The Economic Botany Collections at Kew Gardens house approximately 85 Canadian Aboriginal artefacts dating from the late 19th and early 20th centuries. The collection is mainly a result of the work of three people: Eugene Bourgeau, Professor William Saunders and Dr. Charles F. Newcombe. Their work has left Kew with many plant-based objects that provide an insight into the materials and techniques historically used by Canada 's Aboriginal peoples. This collection is open to academic and Aboriginal communities who wish to research, and perhaps discover, the botanical diversity, the fine craftsmanship, and the colonial evolution of materials and techniques used by generations of Canadian First Nations peoples.
The Collection of Eugene Bourgeau
The French botanist did much of his collecting for Kew Gardens while on the British North American Exploration Expedition, or ‘Palliser Expedition', in the years between 1857 and 1860. He collected primarily in the prairie region from present-day Winnipeg to the foothills of the Rocky Mountains in southern Alberta.
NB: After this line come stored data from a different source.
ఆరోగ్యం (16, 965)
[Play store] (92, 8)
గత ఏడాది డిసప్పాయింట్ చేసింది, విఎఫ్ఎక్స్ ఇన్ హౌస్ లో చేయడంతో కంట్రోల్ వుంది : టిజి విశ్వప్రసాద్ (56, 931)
Bourgeau collected both botanical specimens and ethnographic objects of Aboriginal manufacture, including a pipe, bow and arrows, playing cards made of white spruce (Picea glauca), and several storage containers and dishes made of birch bark (Betula papyrifera) and decorated with dyed porcupine quills.
His collection also includes examples of his own handiwork, made from materials native to the regions he visited. In botanist fashion, Bourgeau collected samples of plants used for various purposes by the Aboriginal peoples, helping to illustrate the vast botanical knowledge of these groups who made use of the surrounding plant resources for food and materials.
The Collection of Professor William Saunders
As an employee of the Canadian government in Ottowa, Professor Saunders was requested to locate materials displayed at the 1886 Colonial and Indian Exhibition held in London for expansion of the Collections at Kew. In 1888, he gathered and posted four boxes of artefacts described as “Indian Curiosities,” primarily originating in central and eastern Canada. Unfortunately no documentation accompanied these items. Around 15 Canadian Aboriginal artefacts from the Colonial and Indian Exhibition arrived at the Gardens, including several quill-worked objects and other items made of poplar (Populus), American ash (Fraxinus americana), maple (Acer) and elm (Ulmus). Many of these artefacts reflect a meshing of traditional materials like bark and porcupine quills with European goods like glass beads, cotton thread, synthetic fabric and aniline dyes. These objects probably were intended for the souvenir market, demonstrating the way traditional styles were applied to new forms in order to appeal to the European market.
The Collection of Dr. Charles F. Newcombe
Charles Newcombe, doctor, natural historian and anthropologist, was commissioned by Kew to collect Aboriginal artefacts from British Colombia. The objects, including fish nets and hooks, ropes, garments, baskets, woodworking tools and gambling sticks, reflect the daily life and industries of the Aboriginal peoples and hint at their extensive knowledge of the natural environment and its resources.
Dr. Newcombe often included the raw material along with the item, or simply the raw material itself accompanied by notes on its use by the people. His collection also contains multiple examples of objects, allowing a comparison of the different materials used by various Aboriginal groups. Some examples of the many plant species represented in his collection are the mountain maple (Acer glabrum), the red cedar (Thuja plicata), western hemlock (Tsuga heterophylla), the crabapple wood (Malus fusca) and the red alder (Alnus rubra).
The Collections also house a small but fascinating range of objects from Canada donated by other individuals. These include arrows for hunting game, moss for wrapping babies, berry cakes for food, and bark for medicinal purposes. The collection in its entirety offers an excellent range of ethnographic objects and botanical specimens that illustrate life in Canada in the late 19th and early 20th centuries.